Goal of the exercise => Below are some records; print every one of them exactly.

Stored data entries
---

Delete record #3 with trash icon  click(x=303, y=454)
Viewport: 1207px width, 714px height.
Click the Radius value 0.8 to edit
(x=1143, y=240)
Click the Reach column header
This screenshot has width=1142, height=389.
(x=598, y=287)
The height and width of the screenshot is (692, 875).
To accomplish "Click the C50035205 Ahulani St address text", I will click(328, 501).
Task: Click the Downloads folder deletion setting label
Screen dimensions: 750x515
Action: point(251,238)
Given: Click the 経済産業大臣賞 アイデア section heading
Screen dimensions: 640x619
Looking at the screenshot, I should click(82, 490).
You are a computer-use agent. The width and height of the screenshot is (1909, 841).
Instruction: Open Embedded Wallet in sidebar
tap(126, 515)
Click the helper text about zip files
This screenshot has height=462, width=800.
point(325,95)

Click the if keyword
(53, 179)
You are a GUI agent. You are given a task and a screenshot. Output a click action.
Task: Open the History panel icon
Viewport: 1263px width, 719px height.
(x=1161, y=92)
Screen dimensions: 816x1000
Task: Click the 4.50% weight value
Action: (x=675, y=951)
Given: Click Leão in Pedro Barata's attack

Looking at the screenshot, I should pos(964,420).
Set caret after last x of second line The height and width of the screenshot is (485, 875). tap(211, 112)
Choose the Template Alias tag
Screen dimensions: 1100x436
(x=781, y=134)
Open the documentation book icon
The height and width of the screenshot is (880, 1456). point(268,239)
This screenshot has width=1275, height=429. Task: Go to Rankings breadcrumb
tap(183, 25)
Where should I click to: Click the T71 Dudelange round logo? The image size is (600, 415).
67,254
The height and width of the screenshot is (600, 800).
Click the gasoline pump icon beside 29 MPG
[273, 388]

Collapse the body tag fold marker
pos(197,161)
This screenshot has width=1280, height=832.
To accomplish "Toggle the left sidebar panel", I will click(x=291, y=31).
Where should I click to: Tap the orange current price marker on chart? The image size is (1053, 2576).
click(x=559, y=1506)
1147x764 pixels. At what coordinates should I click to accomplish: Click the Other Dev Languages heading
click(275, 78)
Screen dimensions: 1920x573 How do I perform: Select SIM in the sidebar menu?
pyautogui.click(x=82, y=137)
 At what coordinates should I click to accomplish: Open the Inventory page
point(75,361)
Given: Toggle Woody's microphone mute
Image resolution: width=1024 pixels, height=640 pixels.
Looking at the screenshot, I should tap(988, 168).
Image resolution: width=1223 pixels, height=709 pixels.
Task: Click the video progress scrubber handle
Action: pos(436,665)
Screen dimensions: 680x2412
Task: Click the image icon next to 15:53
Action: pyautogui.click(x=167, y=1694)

---

Exercise response =>
Delete record #3 with trash icon  click(x=303, y=454)
Viewport: 1207px width, 714px height.
Click the Radius value 0.8 to edit
(x=1143, y=240)
Click the Reach column header
This screenshot has width=1142, height=389.
(x=598, y=287)
The height and width of the screenshot is (692, 875).
To accomplish "Click the C50035205 Ahulani St address text", I will click(328, 501).
Task: Click the Downloads folder deletion setting label
Screen dimensions: 750x515
Action: point(251,238)
Given: Click the 経済産業大臣賞 アイデア section heading
Screen dimensions: 640x619
Looking at the screenshot, I should click(82, 490).
You are a computer-use agent. The width and height of the screenshot is (1909, 841).
Instruction: Open Embedded Wallet in sidebar
tap(126, 515)
Click the helper text about zip files
This screenshot has height=462, width=800.
point(325,95)

Click the if keyword
(53, 179)
You are a GUI agent. You are given a task and a screenshot. Output a click action.
Task: Open the History panel icon
Viewport: 1263px width, 719px height.
(x=1161, y=92)
Screen dimensions: 816x1000
Task: Click the 4.50% weight value
Action: (x=675, y=951)
Given: Click Leão in Pedro Barata's attack

Looking at the screenshot, I should pos(964,420).
Set caret after last x of second line The height and width of the screenshot is (485, 875). tap(211, 112)
Choose the Template Alias tag
Screen dimensions: 1100x436
(x=781, y=134)
Open the documentation book icon
The height and width of the screenshot is (880, 1456). point(268,239)
This screenshot has width=1275, height=429. Task: Go to Rankings breadcrumb
tap(183, 25)
Where should I click to: Click the T71 Dudelange round logo? The image size is (600, 415).
67,254
The height and width of the screenshot is (600, 800).
Click the gasoline pump icon beside 29 MPG
[273, 388]

Collapse the body tag fold marker
pos(197,161)
This screenshot has width=1280, height=832.
To accomplish "Toggle the left sidebar panel", I will click(x=291, y=31).
Where should I click to: Tap the orange current price marker on chart? The image size is (1053, 2576).
click(x=559, y=1506)
1147x764 pixels. At what coordinates should I click to accomplish: Click the Other Dev Languages heading
click(275, 78)
Screen dimensions: 1920x573 How do I perform: Select SIM in the sidebar menu?
pyautogui.click(x=82, y=137)
 At what coordinates should I click to accomplish: Open the Inventory page
point(75,361)
Given: Toggle Woody's microphone mute
Image resolution: width=1024 pixels, height=640 pixels.
Looking at the screenshot, I should tap(988, 168).
Image resolution: width=1223 pixels, height=709 pixels.
Task: Click the video progress scrubber handle
Action: pos(436,665)
Screen dimensions: 680x2412
Task: Click the image icon next to 15:53
Action: pyautogui.click(x=167, y=1694)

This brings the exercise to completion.